Descriptive study reviewing two types of assessment reports corresponding to different EU registration procedures: European Public Assessment Reports (EPARs) for the centralised procedures (399 reports considered from 2001 to 2002 and 2008 to 2009) and Mutual Recognition or Decentralised Public Assessment Reports (MPARs) for the mutual recognition and decentralised procedures (2,704 reports, totality until 2009—inclusive).


Two hundred and twenty-four EPARs fulfilled the study criteria. It can be deduced from those EPARs that women participated in at least one clinical trial in 215 (78.5 %) of the reports. In 49(17.9 %) of the EPARs, the study population is explicitly evaluated according to sex, ten (3.6 %) presenting results disaggregated by sex. Most sex-related differences are in safety and pharmacokinetics; six of the 22 cases (72.7 %) of safety differences and nine of the 23 cases (60.9 %) of pharmacokinetic differences are not discussed.

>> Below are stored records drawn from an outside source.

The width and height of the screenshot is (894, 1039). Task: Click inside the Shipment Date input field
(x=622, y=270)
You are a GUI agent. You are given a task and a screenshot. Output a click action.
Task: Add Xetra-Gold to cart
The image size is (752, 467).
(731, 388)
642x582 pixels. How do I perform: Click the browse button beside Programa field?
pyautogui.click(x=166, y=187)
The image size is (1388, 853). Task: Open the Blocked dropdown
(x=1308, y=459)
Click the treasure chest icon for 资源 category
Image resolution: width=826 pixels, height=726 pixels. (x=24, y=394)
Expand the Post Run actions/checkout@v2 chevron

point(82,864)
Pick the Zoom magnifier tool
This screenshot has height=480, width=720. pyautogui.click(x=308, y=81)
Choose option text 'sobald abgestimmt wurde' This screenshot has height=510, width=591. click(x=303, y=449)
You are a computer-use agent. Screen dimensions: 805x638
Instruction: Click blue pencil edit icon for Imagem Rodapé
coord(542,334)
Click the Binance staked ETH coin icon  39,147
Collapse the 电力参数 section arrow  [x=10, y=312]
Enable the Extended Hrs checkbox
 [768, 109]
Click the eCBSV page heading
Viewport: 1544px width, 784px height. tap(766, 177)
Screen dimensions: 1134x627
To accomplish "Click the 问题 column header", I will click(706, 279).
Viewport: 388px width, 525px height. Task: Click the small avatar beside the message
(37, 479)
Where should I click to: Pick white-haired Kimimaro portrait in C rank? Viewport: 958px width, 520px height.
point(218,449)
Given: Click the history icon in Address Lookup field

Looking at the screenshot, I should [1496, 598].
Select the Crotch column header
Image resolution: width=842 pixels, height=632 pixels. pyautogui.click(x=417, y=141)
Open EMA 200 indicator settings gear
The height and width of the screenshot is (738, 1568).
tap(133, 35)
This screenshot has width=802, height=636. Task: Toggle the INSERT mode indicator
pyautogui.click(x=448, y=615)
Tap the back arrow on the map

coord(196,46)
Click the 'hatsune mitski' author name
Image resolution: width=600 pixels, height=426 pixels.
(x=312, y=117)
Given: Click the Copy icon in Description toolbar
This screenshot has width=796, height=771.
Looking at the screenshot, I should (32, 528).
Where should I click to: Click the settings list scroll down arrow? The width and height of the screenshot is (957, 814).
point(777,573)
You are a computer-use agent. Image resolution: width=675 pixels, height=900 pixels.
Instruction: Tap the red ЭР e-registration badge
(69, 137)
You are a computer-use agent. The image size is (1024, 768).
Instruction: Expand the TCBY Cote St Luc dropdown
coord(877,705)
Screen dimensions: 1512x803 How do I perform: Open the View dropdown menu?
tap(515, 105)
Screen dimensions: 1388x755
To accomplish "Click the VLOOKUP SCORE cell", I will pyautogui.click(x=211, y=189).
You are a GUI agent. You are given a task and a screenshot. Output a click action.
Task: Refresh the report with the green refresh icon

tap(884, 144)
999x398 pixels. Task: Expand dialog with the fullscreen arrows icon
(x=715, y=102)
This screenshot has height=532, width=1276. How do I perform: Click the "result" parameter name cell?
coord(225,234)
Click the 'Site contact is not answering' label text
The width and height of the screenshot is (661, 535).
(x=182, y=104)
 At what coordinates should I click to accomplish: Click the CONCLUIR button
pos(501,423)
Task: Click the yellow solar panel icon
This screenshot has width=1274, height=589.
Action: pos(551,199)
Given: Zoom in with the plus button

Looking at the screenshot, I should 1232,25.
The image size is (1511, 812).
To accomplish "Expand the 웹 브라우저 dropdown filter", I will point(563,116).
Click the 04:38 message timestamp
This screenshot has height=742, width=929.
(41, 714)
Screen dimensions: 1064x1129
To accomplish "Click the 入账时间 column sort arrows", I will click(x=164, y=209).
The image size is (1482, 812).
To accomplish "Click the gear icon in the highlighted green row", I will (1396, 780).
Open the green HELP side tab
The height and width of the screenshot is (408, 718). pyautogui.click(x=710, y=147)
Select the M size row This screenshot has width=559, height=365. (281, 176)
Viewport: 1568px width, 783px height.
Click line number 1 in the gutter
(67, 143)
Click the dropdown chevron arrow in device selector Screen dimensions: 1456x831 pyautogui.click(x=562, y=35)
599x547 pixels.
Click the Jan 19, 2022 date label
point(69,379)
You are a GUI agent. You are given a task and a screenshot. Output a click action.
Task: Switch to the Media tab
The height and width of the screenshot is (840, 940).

In relation to MPARs, only 2,704 out of 15,621 registries (17 %) were published, which casts doubts on the representativity of the available reports. Those published reflect less participation by women than in the EPARs.


From the incomplete sex-related data made public, it is difficult to conclude on the existence of gender bias in the evidence used for the evaluation of new medicines. It certainly cannot be excluded. It is therefore recommended that compliance with existing guidance for publication of reports is increased, so as to transparently reassure on the issue.